Good health is one of the most valuable assets a person could ever have. Without it, one cannot enjoy a life of adventures and happiness. While health cannot be bought, you can take steps to ensure that in case of sickness, you don’t have to dig deep into your pockets on the spot to pay medical bills incurred. This is where a health insurance plan comes in handy.
Nowadays, every imaginable possession a person has can be insured – house, car, jewelry, antiques, you name it. Health is no different. But just like any other insurance plan, the field of health insurance can be complicated and tricky to navigate. “Which plan covers the most expenses?” “What types of illnesses are not covered by Health Insurance Plan A?” “Why is Insurance X cheaper/more expensive than Insurance Y?” These are just some of the questions health insurance buyers want answered. Of course, it is understandable for people to want to have the best possible health insurance plan. But the question is, is getting a high-priced premium plan always the greatest option and the cheap plan only a poor man’s choice?
To begin with, it is important to understand the coverage tier or the “metal categories” of health insurance plans. This determines how you and your provider will share the costs of your health care:
- Bronze: lowest monthly contribution. On average, insurance pays 60% and the client pays 40%
- Silver: moderate monthly contribution. On average, insurance pays 70% and the client 30%
- Gold: high monthly contribution. On average, insurance pays 80% and the client 20%
- Platinum: highest monthly contribution. On average, insurance pays 90% and the client 10%
Next determinant is the types of health insurance plans and networks available. The four most common plan types are:
- Health Maintenance Organization (HMO): coverage of care is limited to doctors and hospitals within their network, except in cases of emergency; requires referral for specialists and procedures; clients who get out-of-network care may have to pay all costs themselves.
- Preferred Provider Organization (PPO): coverage is less expensive when a client chooses care within their network; no referrals required for out-of-network care but with additional cost.
- Exclusive Provider Organization (EPO): coverage of care is limited to doctors and hospitals within their network, except in cases of emergency; no referrals required for out-of-network care, but the client has to pay the full cost.
- Point of Service Plan (POS): combines features of an HMO and PPO where coverage is not limited to in-network doctors and hospitals, but costs less when a client chooses in-network care; requires referrals when out-of-network care is chosen.

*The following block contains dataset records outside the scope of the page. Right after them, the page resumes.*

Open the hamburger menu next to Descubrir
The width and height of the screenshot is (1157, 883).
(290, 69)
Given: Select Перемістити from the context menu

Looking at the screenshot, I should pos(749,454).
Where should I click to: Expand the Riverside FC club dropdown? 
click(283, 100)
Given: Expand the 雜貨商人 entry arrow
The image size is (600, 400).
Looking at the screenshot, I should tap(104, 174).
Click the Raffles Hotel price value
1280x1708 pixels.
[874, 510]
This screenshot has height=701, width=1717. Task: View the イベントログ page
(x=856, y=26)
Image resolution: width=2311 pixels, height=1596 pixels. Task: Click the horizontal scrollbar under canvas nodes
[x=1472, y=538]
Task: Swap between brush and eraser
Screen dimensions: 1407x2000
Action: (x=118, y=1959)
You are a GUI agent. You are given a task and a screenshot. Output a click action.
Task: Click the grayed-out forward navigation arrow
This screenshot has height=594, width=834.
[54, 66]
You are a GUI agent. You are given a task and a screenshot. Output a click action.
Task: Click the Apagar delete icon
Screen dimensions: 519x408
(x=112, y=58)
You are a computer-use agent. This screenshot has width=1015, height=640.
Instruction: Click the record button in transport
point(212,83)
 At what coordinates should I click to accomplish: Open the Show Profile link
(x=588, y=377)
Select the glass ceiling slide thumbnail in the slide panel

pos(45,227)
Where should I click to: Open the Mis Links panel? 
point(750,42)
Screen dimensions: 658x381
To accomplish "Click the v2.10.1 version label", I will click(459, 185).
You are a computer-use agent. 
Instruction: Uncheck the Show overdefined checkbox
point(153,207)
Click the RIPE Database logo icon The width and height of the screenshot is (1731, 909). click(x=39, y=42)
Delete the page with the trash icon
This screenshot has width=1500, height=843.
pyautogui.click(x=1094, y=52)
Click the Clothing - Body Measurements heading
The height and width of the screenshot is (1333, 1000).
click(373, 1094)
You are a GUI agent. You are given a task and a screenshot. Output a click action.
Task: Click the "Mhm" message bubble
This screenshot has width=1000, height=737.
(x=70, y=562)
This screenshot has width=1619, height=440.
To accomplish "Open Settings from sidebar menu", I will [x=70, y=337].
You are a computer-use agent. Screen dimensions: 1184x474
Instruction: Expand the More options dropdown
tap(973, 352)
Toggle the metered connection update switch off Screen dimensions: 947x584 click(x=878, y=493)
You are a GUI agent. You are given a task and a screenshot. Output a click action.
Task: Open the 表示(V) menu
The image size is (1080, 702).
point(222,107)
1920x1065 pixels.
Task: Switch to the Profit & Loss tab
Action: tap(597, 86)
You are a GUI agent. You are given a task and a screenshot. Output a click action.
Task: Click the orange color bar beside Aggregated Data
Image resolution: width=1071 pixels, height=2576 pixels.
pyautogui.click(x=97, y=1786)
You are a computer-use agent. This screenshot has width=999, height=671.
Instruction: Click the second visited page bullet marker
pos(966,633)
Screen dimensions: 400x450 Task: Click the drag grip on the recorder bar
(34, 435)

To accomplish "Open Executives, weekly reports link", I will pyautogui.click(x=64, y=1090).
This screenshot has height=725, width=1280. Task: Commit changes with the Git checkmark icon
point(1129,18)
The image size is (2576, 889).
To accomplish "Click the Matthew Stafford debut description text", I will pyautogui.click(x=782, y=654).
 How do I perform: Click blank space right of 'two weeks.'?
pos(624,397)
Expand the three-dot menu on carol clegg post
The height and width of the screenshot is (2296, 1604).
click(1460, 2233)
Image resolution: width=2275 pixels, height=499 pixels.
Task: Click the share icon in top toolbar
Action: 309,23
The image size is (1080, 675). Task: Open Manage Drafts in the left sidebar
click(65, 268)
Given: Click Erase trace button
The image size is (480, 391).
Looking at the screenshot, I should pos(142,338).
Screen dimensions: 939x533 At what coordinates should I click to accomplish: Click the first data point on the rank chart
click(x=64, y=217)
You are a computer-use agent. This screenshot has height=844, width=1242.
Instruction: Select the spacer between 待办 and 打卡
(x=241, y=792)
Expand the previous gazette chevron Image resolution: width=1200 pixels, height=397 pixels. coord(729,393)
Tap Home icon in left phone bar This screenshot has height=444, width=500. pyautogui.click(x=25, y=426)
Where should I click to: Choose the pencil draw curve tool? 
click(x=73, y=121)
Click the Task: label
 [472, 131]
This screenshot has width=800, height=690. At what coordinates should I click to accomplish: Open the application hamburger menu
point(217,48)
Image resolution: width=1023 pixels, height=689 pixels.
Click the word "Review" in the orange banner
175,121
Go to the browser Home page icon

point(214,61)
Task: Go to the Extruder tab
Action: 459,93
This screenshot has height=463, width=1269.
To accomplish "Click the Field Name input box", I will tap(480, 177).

To be able to opt for the best health insurance plan, you should assess your and your family’s health care needs and compare options side by side to see which plan is the most suitable not only for your health but also for your financial capacity. Factors such as benefits, limitations, and maximum costs should also be put on the table for careful consideration. Putting all of these components together will help you make an informed decision.